**AIM:** Collect every line in the entries below that contains the word "target". Treat uppercase and lowercase letters as different.

**MATERIAL:**
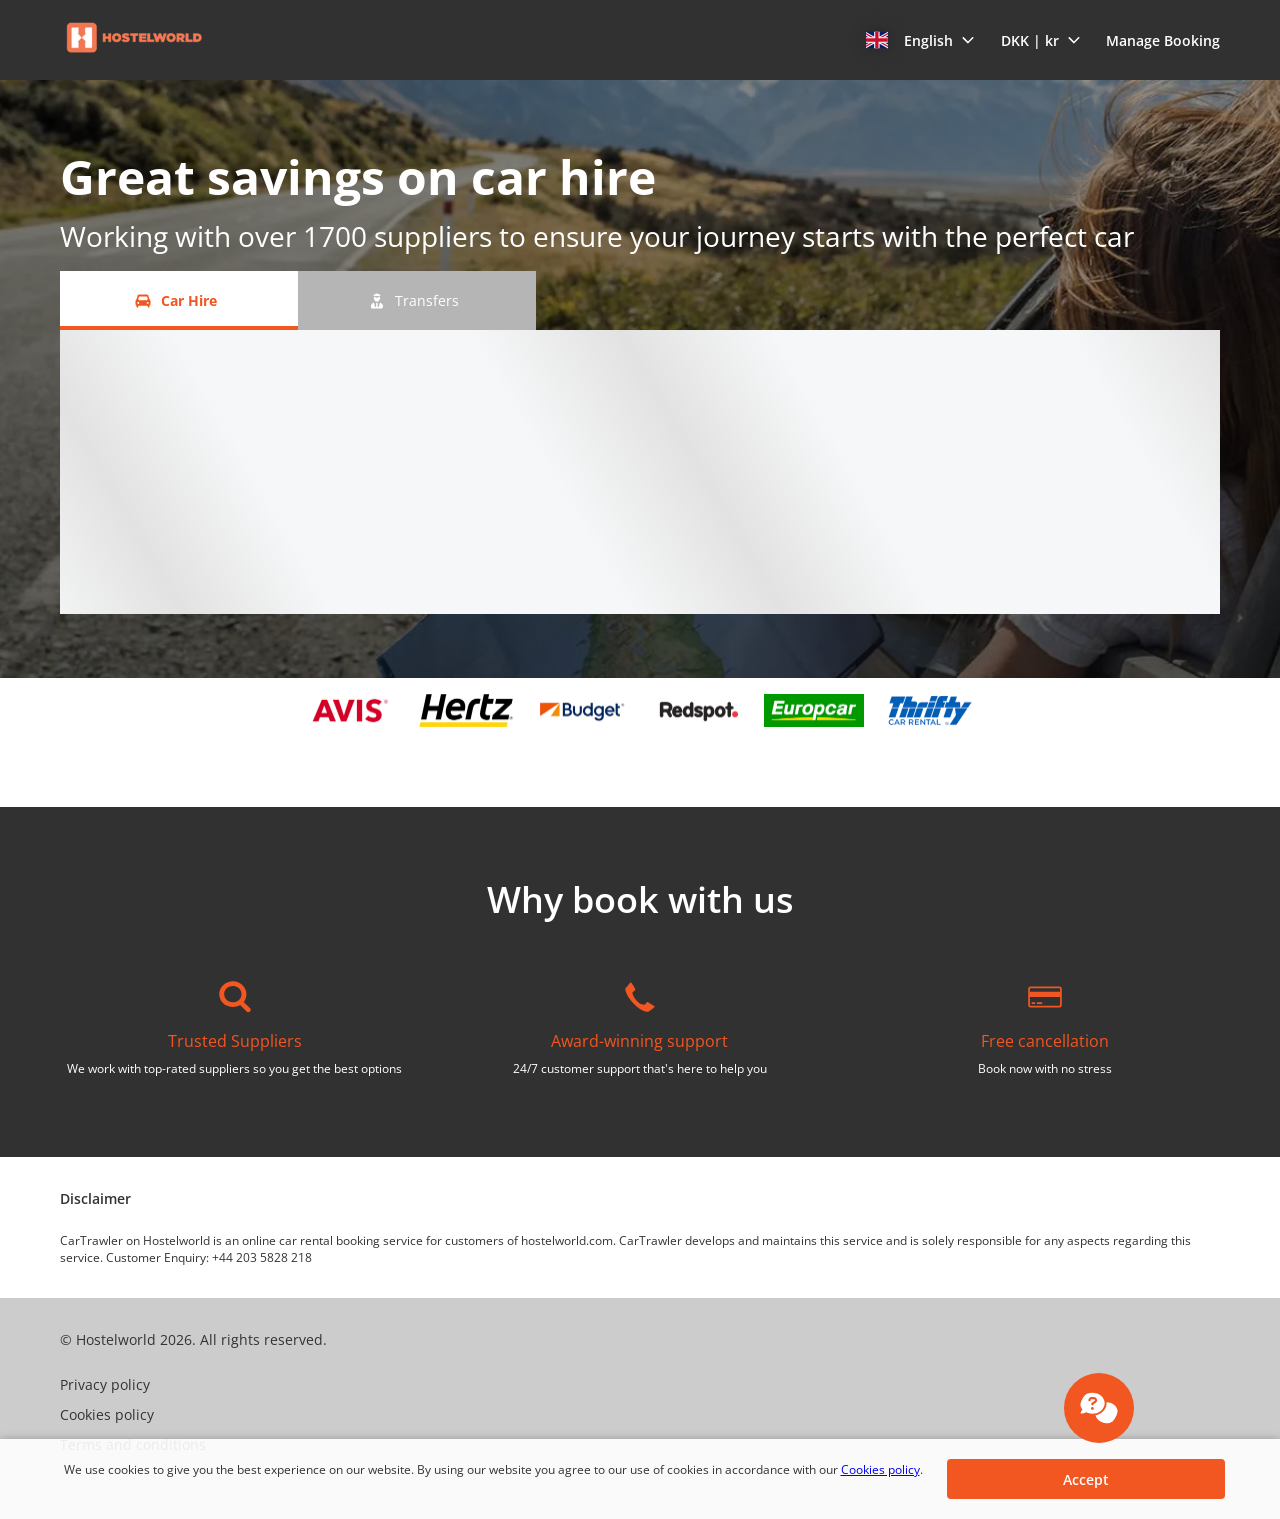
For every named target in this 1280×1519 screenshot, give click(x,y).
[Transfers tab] (417, 300)
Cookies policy (880, 1469)
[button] (920, 40)
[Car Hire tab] (179, 300)
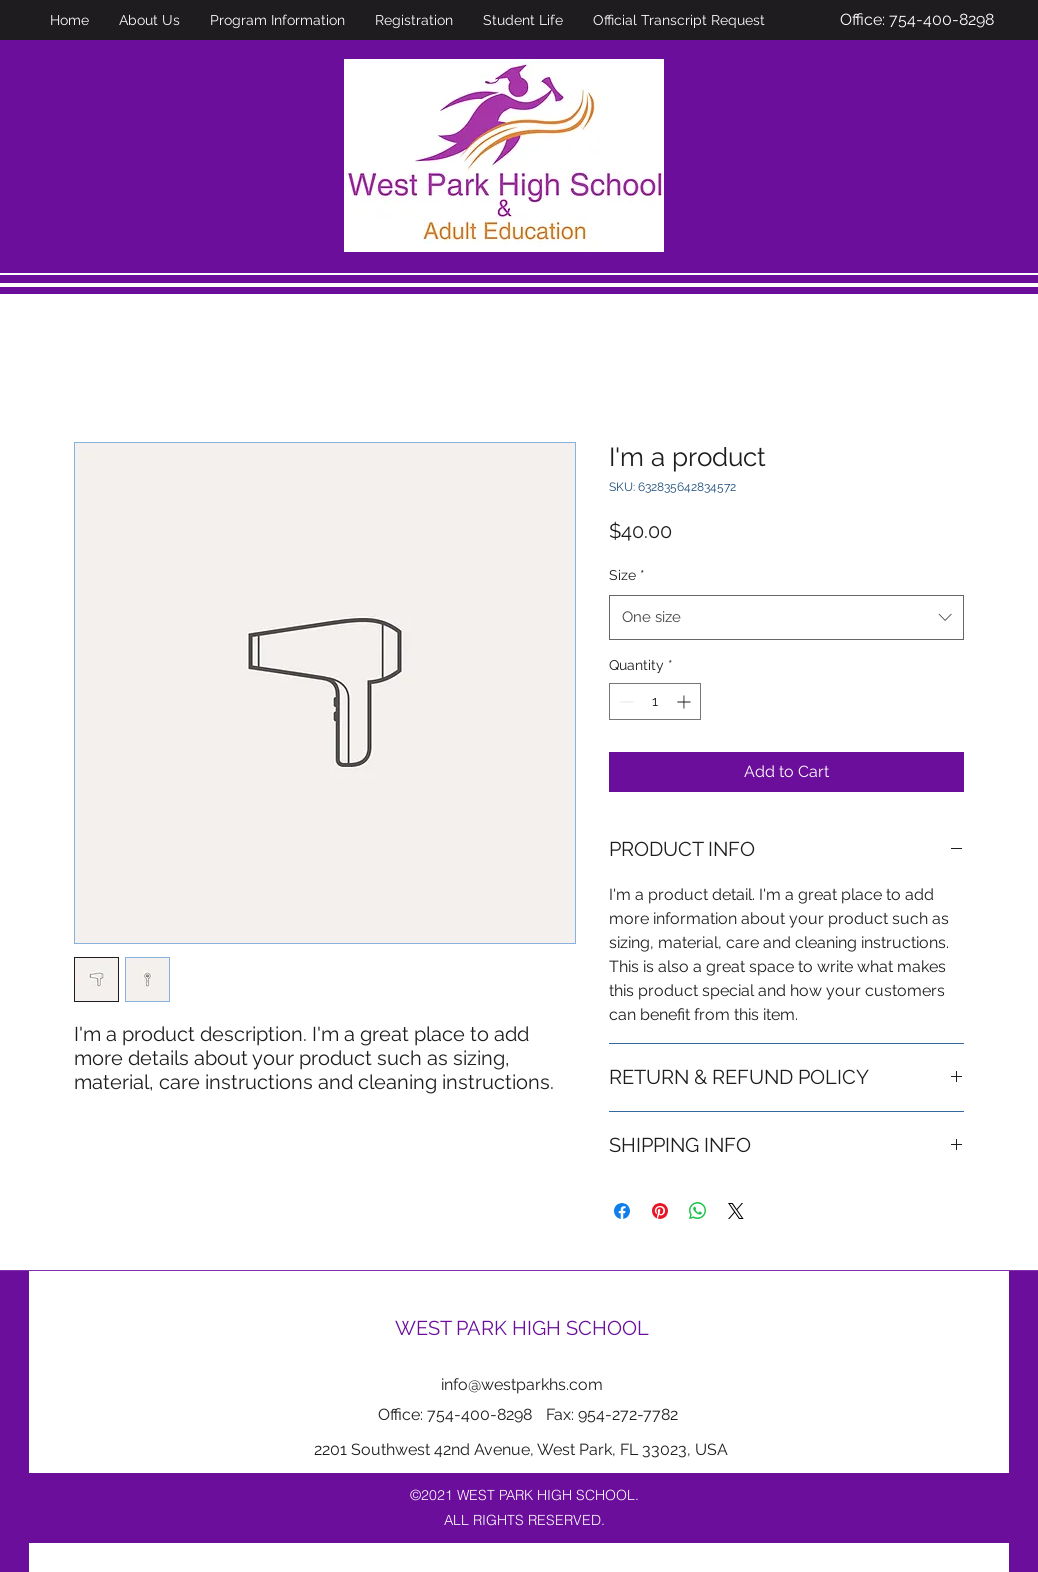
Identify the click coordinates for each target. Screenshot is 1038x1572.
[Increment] (685, 701)
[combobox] (786, 617)
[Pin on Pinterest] (660, 1211)
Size (627, 575)
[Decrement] (624, 701)
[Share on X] (736, 1211)
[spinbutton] (655, 701)
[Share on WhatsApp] (698, 1211)
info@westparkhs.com (522, 1384)
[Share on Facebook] (622, 1211)
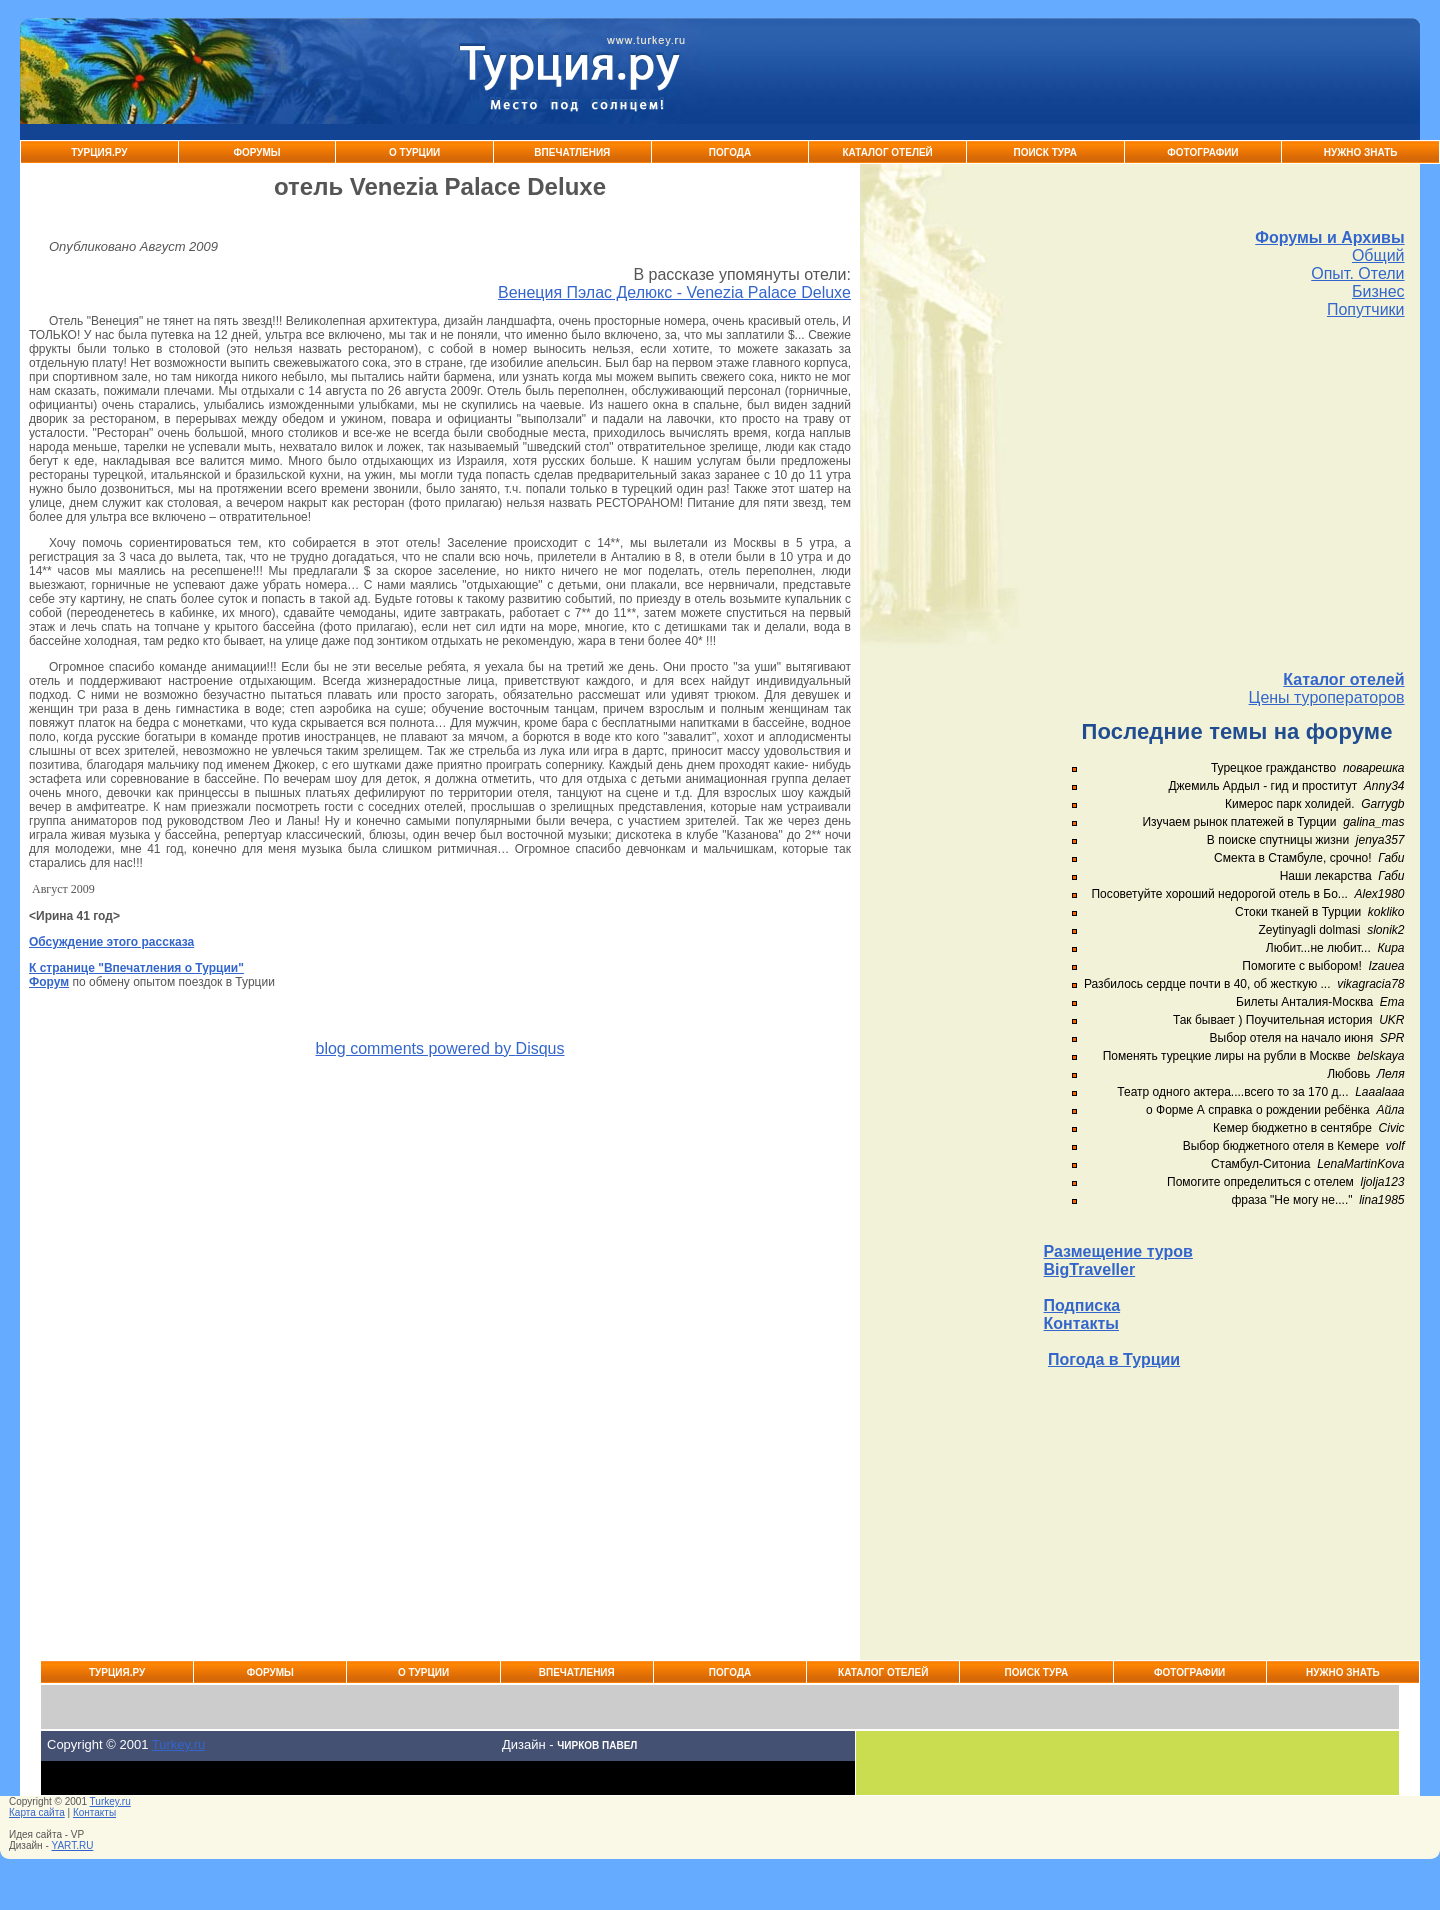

**RESULT FOR THIS TASK:**
For every named target in this 1280×1519 screenshot, give click(x,y).
Identify the click coordinates for each target. Screenshot is 1038x1572.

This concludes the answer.